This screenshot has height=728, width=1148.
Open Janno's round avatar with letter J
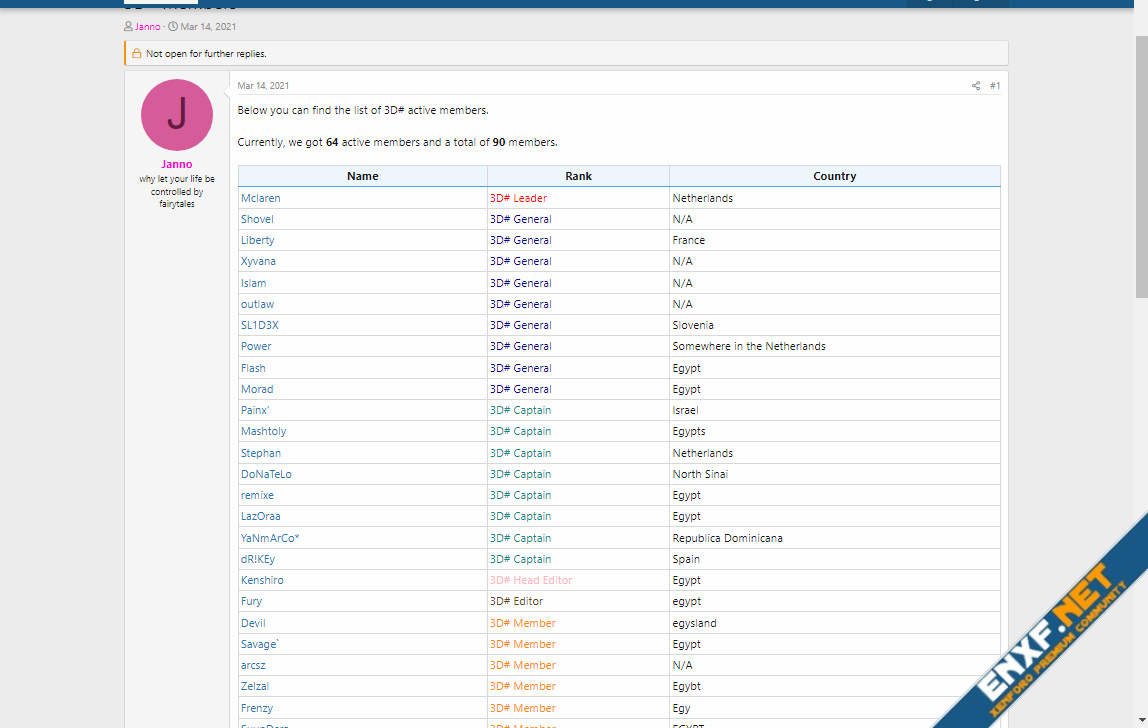[x=177, y=115]
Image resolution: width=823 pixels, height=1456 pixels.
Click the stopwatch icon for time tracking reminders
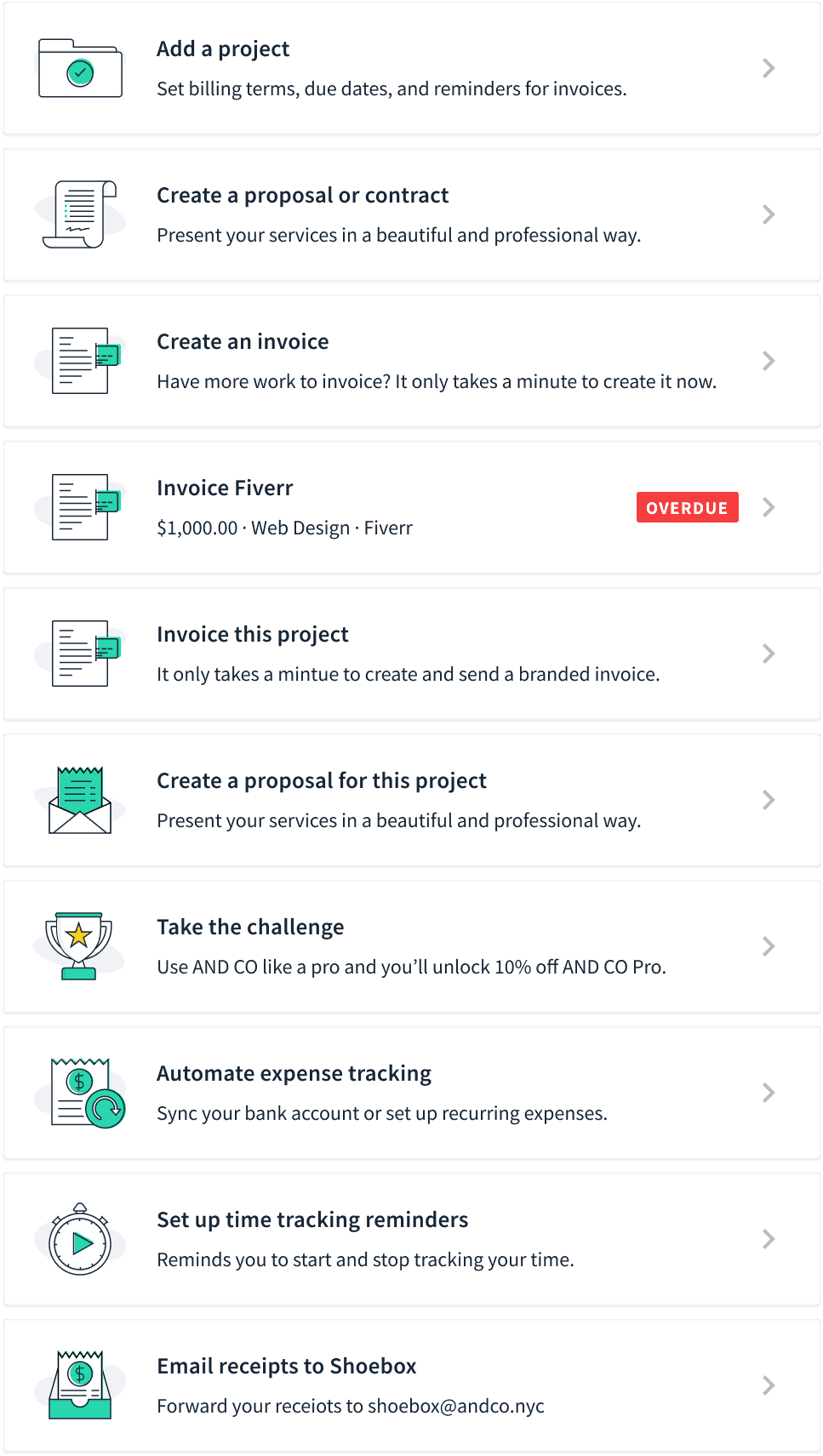80,1239
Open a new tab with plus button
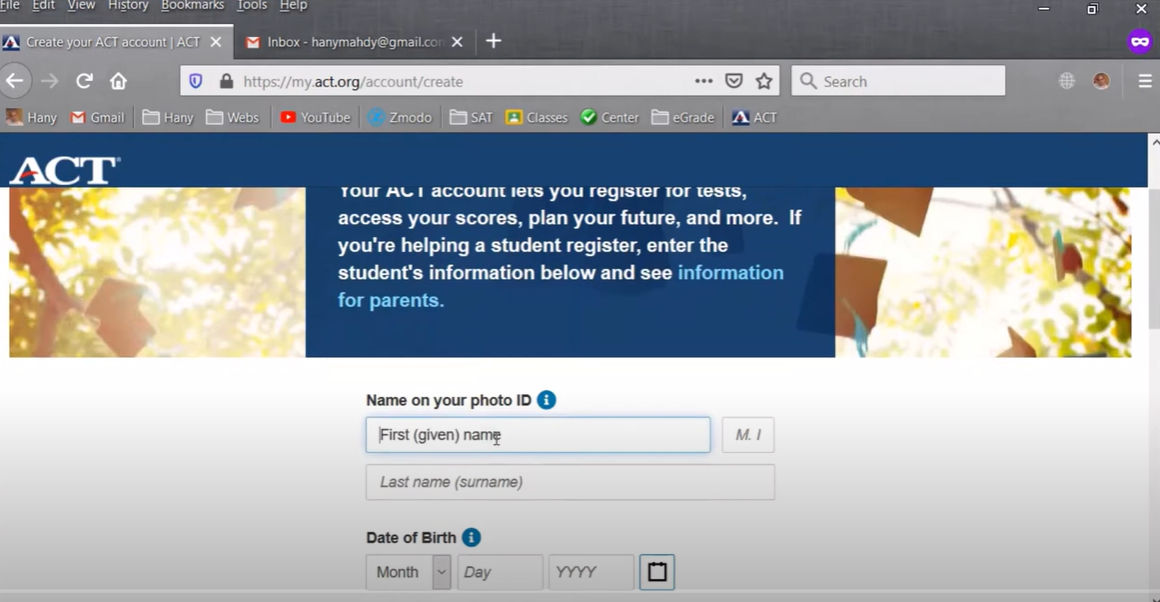 pyautogui.click(x=493, y=41)
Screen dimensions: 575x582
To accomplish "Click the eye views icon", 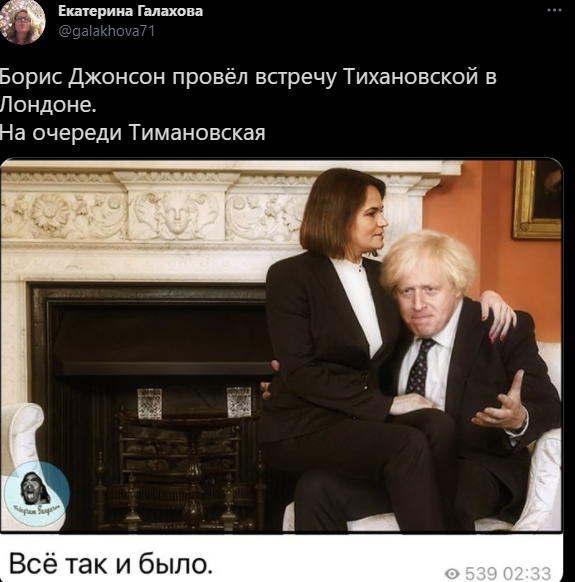I will (x=452, y=573).
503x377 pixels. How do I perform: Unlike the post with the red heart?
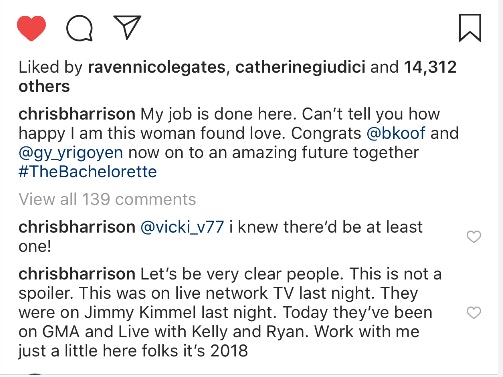pos(31,28)
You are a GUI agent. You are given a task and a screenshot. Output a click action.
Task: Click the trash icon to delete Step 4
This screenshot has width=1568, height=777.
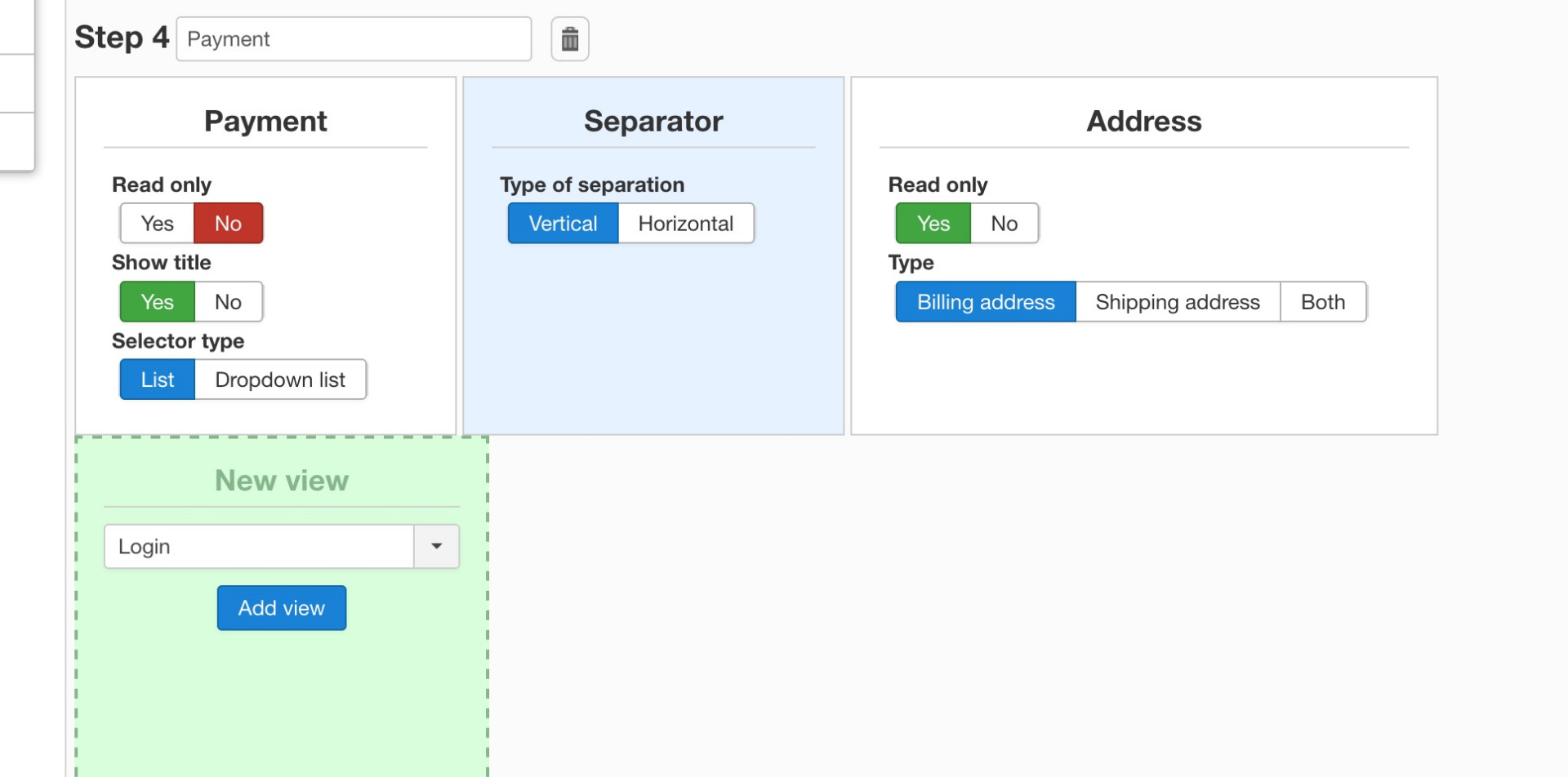569,39
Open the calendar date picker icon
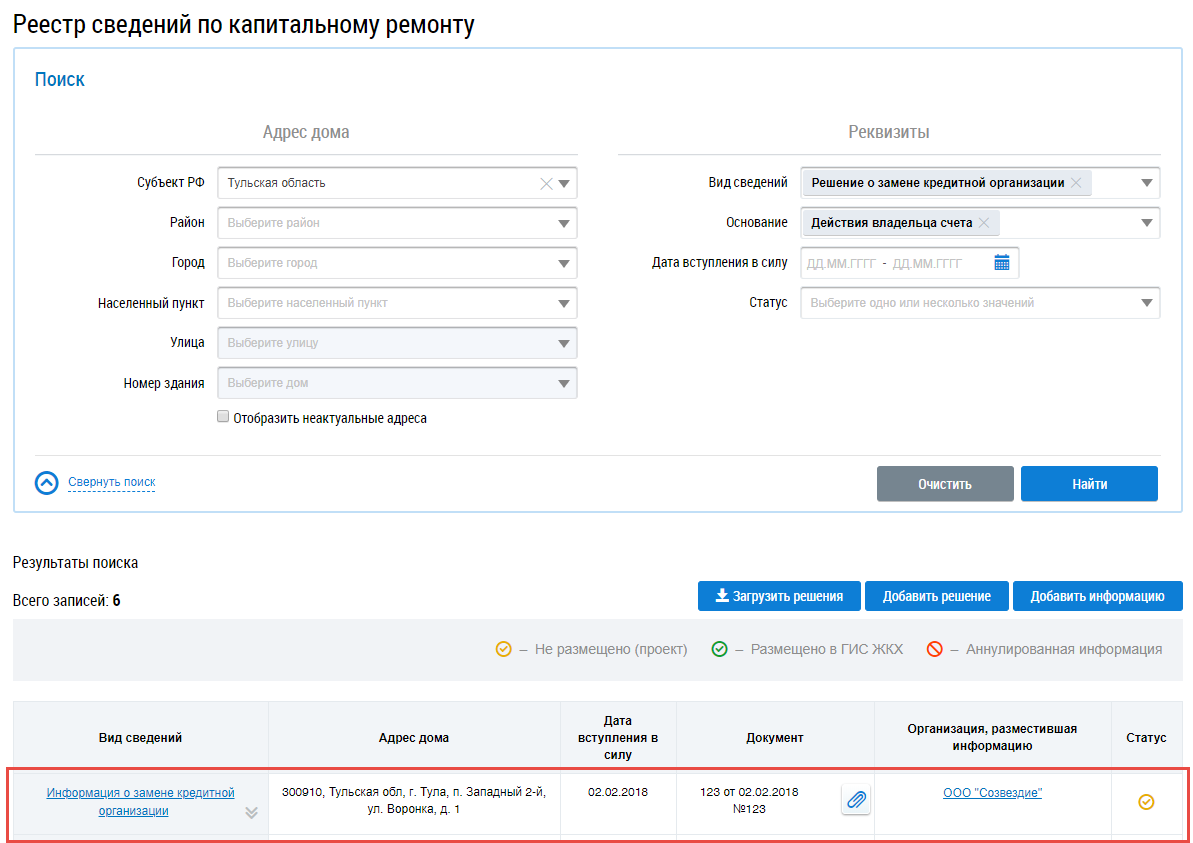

* * * * *

**WHAT THE TASK REQUIRES:**
Exactly the lines running from the one with "You are a GUI" through the end of the listing above must be output, both ends included. No pictures belong in the output.

**TASK RESULT:**
You are a GUI agent. You are given a task and a screenshot. Output a click action.
Task: Click the trash icon to delete Step 4
This screenshot has width=1568, height=777.
569,39
Open the calendar date picker icon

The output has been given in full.